Dataset records:

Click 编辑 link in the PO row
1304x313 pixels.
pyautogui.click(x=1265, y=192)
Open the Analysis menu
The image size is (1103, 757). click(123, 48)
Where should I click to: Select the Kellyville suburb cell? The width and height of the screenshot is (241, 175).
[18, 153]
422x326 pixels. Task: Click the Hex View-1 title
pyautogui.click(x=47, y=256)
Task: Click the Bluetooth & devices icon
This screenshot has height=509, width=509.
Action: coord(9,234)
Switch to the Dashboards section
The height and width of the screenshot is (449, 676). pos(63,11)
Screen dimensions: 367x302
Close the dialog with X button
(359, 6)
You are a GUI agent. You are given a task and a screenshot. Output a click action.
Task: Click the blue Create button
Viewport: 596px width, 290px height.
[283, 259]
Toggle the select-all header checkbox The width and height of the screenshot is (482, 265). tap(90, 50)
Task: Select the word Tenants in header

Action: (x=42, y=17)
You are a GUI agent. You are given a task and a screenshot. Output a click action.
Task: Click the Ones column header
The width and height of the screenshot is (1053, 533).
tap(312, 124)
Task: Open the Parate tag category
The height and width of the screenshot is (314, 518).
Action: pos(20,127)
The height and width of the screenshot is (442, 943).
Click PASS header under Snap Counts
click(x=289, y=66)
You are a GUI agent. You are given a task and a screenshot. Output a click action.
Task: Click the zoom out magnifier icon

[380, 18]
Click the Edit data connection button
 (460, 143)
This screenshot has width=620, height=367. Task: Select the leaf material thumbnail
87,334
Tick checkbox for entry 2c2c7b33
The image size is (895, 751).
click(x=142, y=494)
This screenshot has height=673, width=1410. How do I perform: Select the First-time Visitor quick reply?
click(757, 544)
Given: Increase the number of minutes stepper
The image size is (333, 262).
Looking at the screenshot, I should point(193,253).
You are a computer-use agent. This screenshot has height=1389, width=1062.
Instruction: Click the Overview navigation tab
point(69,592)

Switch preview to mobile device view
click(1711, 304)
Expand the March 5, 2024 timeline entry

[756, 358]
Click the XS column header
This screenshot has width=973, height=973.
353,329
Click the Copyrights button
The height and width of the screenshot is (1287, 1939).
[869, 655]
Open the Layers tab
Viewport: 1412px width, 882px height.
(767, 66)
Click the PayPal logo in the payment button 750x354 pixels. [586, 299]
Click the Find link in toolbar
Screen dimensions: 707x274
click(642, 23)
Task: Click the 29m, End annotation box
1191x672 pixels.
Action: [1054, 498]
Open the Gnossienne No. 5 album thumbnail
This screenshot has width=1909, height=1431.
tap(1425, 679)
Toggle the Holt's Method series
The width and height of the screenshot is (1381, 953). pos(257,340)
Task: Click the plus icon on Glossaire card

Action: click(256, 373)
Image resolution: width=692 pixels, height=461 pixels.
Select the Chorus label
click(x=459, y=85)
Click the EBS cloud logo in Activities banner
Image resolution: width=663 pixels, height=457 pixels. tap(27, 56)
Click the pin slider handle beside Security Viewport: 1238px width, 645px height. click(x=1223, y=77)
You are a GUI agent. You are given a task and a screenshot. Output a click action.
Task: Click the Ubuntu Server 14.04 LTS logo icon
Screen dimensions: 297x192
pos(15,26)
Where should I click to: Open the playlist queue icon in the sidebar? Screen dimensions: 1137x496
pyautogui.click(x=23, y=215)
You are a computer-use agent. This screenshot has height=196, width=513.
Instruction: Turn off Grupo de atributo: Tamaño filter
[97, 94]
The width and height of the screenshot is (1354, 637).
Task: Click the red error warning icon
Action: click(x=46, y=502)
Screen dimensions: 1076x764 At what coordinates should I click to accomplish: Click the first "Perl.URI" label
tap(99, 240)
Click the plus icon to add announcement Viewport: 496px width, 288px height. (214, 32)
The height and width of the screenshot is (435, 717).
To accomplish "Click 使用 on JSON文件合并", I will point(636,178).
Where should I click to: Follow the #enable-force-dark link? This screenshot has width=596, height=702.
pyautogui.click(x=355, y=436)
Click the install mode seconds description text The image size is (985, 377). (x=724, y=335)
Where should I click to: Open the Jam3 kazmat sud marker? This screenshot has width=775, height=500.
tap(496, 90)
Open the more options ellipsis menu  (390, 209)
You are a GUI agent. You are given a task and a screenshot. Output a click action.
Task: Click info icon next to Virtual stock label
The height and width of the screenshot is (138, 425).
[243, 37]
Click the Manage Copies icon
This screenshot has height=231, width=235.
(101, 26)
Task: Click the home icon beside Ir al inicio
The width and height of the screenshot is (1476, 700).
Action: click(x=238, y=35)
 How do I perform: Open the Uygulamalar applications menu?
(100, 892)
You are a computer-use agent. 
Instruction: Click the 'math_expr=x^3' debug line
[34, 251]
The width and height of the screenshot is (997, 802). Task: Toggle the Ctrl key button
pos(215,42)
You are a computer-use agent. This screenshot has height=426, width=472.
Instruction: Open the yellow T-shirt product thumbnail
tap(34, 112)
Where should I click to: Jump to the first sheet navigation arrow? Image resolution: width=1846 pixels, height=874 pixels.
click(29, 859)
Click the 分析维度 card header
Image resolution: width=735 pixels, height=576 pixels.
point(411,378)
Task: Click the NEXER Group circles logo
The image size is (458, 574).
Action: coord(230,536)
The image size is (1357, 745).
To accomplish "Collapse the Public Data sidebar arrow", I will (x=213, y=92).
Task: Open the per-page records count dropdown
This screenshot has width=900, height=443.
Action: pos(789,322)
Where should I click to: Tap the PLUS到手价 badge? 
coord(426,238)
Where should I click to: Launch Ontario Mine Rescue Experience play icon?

> _EXERCISE_:
Copy every line of the listing above word for word, without changing anything.

> _ANSWER TO THIS EXERCISE_:
Click 编辑 link in the PO row
1304x313 pixels.
pyautogui.click(x=1265, y=192)
Open the Analysis menu
The image size is (1103, 757). click(123, 48)
Where should I click to: Select the Kellyville suburb cell? The width and height of the screenshot is (241, 175).
[18, 153]
422x326 pixels. Task: Click the Hex View-1 title
pyautogui.click(x=47, y=256)
Task: Click the Bluetooth & devices icon
This screenshot has height=509, width=509.
Action: coord(9,234)
Switch to the Dashboards section
The height and width of the screenshot is (449, 676). pos(63,11)
Screen dimensions: 367x302
Close the dialog with X button
(359, 6)
You are a GUI agent. You are given a task and a screenshot. Output a click action.
Task: Click the blue Create button
Viewport: 596px width, 290px height.
[283, 259]
Toggle the select-all header checkbox The width and height of the screenshot is (482, 265). tap(90, 50)
Task: Select the word Tenants in header

Action: (x=42, y=17)
You are a GUI agent. You are given a task and a screenshot. Output a click action.
Task: Click the Ones column header
The width and height of the screenshot is (1053, 533).
tap(312, 124)
Task: Open the Parate tag category
The height and width of the screenshot is (314, 518).
Action: pos(20,127)
The height and width of the screenshot is (442, 943).
Click PASS header under Snap Counts
click(x=289, y=66)
You are a GUI agent. You are given a task and a screenshot. Output a click action.
Task: Click the zoom out magnifier icon

[380, 18]
Click the Edit data connection button
 (460, 143)
This screenshot has width=620, height=367. Task: Select the leaf material thumbnail
87,334
Tick checkbox for entry 2c2c7b33
The image size is (895, 751).
click(x=142, y=494)
This screenshot has height=673, width=1410. How do I perform: Select the First-time Visitor quick reply?
click(757, 544)
Given: Increase the number of minutes stepper
The image size is (333, 262).
Looking at the screenshot, I should point(193,253).
You are a computer-use agent. This screenshot has height=1389, width=1062.
Instruction: Click the Overview navigation tab
point(69,592)

Switch preview to mobile device view
click(1711, 304)
Expand the March 5, 2024 timeline entry

[756, 358]
Click the XS column header
This screenshot has width=973, height=973.
353,329
Click the Copyrights button
The height and width of the screenshot is (1287, 1939).
[869, 655]
Open the Layers tab
Viewport: 1412px width, 882px height.
(767, 66)
Click the PayPal logo in the payment button 750x354 pixels. [586, 299]
Click the Find link in toolbar
Screen dimensions: 707x274
click(642, 23)
Task: Click the 29m, End annotation box
1191x672 pixels.
Action: [1054, 498]
Open the Gnossienne No. 5 album thumbnail
This screenshot has width=1909, height=1431.
tap(1425, 679)
Toggle the Holt's Method series
The width and height of the screenshot is (1381, 953). pos(257,340)
Task: Click the plus icon on Glossaire card

Action: click(256, 373)
Image resolution: width=692 pixels, height=461 pixels.
Select the Chorus label
click(x=459, y=85)
Click the EBS cloud logo in Activities banner
Image resolution: width=663 pixels, height=457 pixels. tap(27, 56)
Click the pin slider handle beside Security Viewport: 1238px width, 645px height. click(x=1223, y=77)
You are a GUI agent. You are given a task and a screenshot. Output a click action.
Task: Click the Ubuntu Server 14.04 LTS logo icon
Screen dimensions: 297x192
pos(15,26)
Where should I click to: Open the playlist queue icon in the sidebar? Screen dimensions: 1137x496
pyautogui.click(x=23, y=215)
You are a computer-use agent. This screenshot has height=196, width=513.
Instruction: Turn off Grupo de atributo: Tamaño filter
[97, 94]
The width and height of the screenshot is (1354, 637).
Task: Click the red error warning icon
Action: click(x=46, y=502)
Screen dimensions: 1076x764 At what coordinates should I click to accomplish: Click the first "Perl.URI" label
tap(99, 240)
Click the plus icon to add announcement Viewport: 496px width, 288px height. (214, 32)
The height and width of the screenshot is (435, 717).
To accomplish "Click 使用 on JSON文件合并", I will point(636,178).
Where should I click to: Follow the #enable-force-dark link? This screenshot has width=596, height=702.
pyautogui.click(x=355, y=436)
Click the install mode seconds description text The image size is (985, 377). (x=724, y=335)
Where should I click to: Open the Jam3 kazmat sud marker? This screenshot has width=775, height=500.
tap(496, 90)
Open the more options ellipsis menu  (390, 209)
You are a GUI agent. You are given a task and a screenshot. Output a click action.
Task: Click info icon next to Virtual stock label
The height and width of the screenshot is (138, 425).
[243, 37]
Click the Manage Copies icon
This screenshot has height=231, width=235.
(101, 26)
Task: Click the home icon beside Ir al inicio
The width and height of the screenshot is (1476, 700).
Action: click(x=238, y=35)
 How do I perform: Open the Uygulamalar applications menu?
(100, 892)
You are a computer-use agent. 
Instruction: Click the 'math_expr=x^3' debug line
[34, 251]
The width and height of the screenshot is (997, 802). Task: Toggle the Ctrl key button
pos(215,42)
You are a computer-use agent. This screenshot has height=426, width=472.
Instruction: Open the yellow T-shirt product thumbnail
tap(34, 112)
Where should I click to: Jump to the first sheet navigation arrow? Image resolution: width=1846 pixels, height=874 pixels.
click(29, 859)
Click the 分析维度 card header
Image resolution: width=735 pixels, height=576 pixels.
point(411,378)
Task: Click the NEXER Group circles logo
The image size is (458, 574).
Action: coord(230,536)
The image size is (1357, 745).
To accomplish "Collapse the Public Data sidebar arrow", I will (x=213, y=92).
Task: Open the per-page records count dropdown
This screenshot has width=900, height=443.
Action: pos(789,322)
Where should I click to: Tap the PLUS到手价 badge? 
coord(426,238)
Where should I click to: Launch Ontario Mine Rescue Experience play icon?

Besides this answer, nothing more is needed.